Learning to value and respect the needs of your partner.
So…do you want to sit down and plan?
I remember getting that question a LOT during my 28 yr. marriage. It seems a “plan” was required for nearly everything. Even moving furniture together required “a plan”.
She would ask, “When two guys move heavy stuff, they don’t even talk. How do you get anything done?” My smug answer was always, “With upper body strength, we can overcome the need to speak to each other. Besides, by noon we’ve run out of words for the day.”
Hrumph! (I think that’s how she would spell that.)
It’s taken me a ridiculously long time to get a clue as to why my now ex-wife always wanted “a plan” and why it was always so important to her. Since I started my intense study into myself, male/female relationships, and divorce…at least a plausible explanation has emerged.
Warning: If you buy into the explanation, you may also have to buy into taking some action you weren’t planning.
The planner vs. non-planner marriage is something I see a lot of in the guys I coach. Typically, it is the wife with the planning gene and the husband with the “why can’t you just relax?” gene.
When we discuss the ranking of their 6 basic emotional needs (a la Tony Robbins), an inversion presents itself.
Personal rankings vary and they don’t mean the ones at the bottom are not important. Certain needs must be balanced with others, and a person’s ranking of how well their needs are being met can change drastically over a lifetime. Check out this page by Ronit Baras for a clear explanation of these 6 basic needs and how they relate to each other and how they are displayed by many people.
The trend I see is that many wives have a much higher need for feelings of certainty/safety in their lives than their husbands do. (Yes, sometimes this is a display of excess control, but not always.)
Husbands tend to rank their need for feelings of growth and significance much higher than their wives do. (Yes, sometimes this is a display of selfish “workaholism”, but not always.)

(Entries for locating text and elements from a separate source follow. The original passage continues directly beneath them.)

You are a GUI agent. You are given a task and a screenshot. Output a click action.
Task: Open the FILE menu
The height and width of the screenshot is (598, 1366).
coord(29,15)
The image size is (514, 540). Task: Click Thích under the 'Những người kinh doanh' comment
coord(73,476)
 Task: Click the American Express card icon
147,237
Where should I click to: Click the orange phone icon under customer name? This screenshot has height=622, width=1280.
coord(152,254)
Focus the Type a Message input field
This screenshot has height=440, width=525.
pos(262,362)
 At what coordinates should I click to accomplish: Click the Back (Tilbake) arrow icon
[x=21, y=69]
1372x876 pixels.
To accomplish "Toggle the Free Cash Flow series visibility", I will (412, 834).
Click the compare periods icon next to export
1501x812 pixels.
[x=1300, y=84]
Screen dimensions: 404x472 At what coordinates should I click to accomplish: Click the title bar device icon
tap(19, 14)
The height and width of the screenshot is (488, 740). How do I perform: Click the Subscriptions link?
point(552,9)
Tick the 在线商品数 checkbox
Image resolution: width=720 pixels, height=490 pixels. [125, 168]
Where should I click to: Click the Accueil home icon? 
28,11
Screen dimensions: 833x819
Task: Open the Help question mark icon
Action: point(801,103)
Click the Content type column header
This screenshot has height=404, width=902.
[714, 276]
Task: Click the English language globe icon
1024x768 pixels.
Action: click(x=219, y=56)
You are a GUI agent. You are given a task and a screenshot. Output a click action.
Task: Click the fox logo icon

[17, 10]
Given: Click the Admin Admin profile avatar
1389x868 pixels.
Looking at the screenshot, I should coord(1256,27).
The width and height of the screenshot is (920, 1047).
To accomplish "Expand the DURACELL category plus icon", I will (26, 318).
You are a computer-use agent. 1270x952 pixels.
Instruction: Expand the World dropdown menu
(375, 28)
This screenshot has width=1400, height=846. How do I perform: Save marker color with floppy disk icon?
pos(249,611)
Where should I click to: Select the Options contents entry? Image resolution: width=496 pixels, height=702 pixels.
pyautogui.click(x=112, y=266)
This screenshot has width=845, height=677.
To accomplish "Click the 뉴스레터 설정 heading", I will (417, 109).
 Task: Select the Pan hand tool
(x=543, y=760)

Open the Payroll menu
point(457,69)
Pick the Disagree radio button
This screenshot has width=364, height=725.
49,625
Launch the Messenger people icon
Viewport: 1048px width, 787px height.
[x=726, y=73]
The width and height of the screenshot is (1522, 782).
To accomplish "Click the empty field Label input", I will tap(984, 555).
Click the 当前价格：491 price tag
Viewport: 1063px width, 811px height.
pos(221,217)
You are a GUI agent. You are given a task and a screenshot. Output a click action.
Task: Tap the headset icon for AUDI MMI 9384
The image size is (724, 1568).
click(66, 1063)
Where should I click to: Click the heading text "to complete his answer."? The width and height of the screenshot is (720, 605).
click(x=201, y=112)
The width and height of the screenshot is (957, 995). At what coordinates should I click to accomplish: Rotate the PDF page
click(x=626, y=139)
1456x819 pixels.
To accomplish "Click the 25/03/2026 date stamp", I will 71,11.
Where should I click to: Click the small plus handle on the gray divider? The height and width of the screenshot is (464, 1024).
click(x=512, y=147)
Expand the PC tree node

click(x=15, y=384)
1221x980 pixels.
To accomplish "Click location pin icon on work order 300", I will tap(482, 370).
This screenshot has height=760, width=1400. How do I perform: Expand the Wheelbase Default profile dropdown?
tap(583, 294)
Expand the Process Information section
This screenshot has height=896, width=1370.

We work on what each partner can and should be doing to help support and “fill the cup” of the other and HOW to do that.
For example, being “in on the plan” is one way you can “fill her cup”. How does she try to fill yours? Have you explained what that cup is for you?
I’ve noticed a general trend. The wives I’m familiar with like to know what is on the list, the social plans for the weekend, what food must be purchased, what the kids will eat, and whether or not there will be enough coffee creamer for tomorrow morning. They cannot understand why these things are not even on his radar and sometimes judge him harshly because of it. They show little respect for his need for relaxation and introspection (variety/growth). On a personal note, I’m also one of those guys who just doesn’t care about those things and can live with the consequences of not planning them. I’d rather use my mind on other stuff.
She, on the other hand, is judged harshly for being a control freak and a busy body. He shows little respect for her needs for predictability and organization (safety/certainty). On a personal note, I’ve been very guilty of making those accusations…and worse.
Choosing to generate feelings of love and connection in each other can get difficult when each person feels like their other highly ranked emotional needs are unimportant in the eyes of their partner. This is when most fights start. And the worst part here is that neither can verbalize the root cause of the bad feelings. The “cause” of the fight morphs into something totally unrelated.
If she has ranked a need of hers as an 8 out of 10 and told him this, then he gets to choose whether or not he wants to demonstrate to her that it matters to him. I believe that the love/connection feelings will suffer in a relationship each time a partner willingly shows that the needs of the other are not important.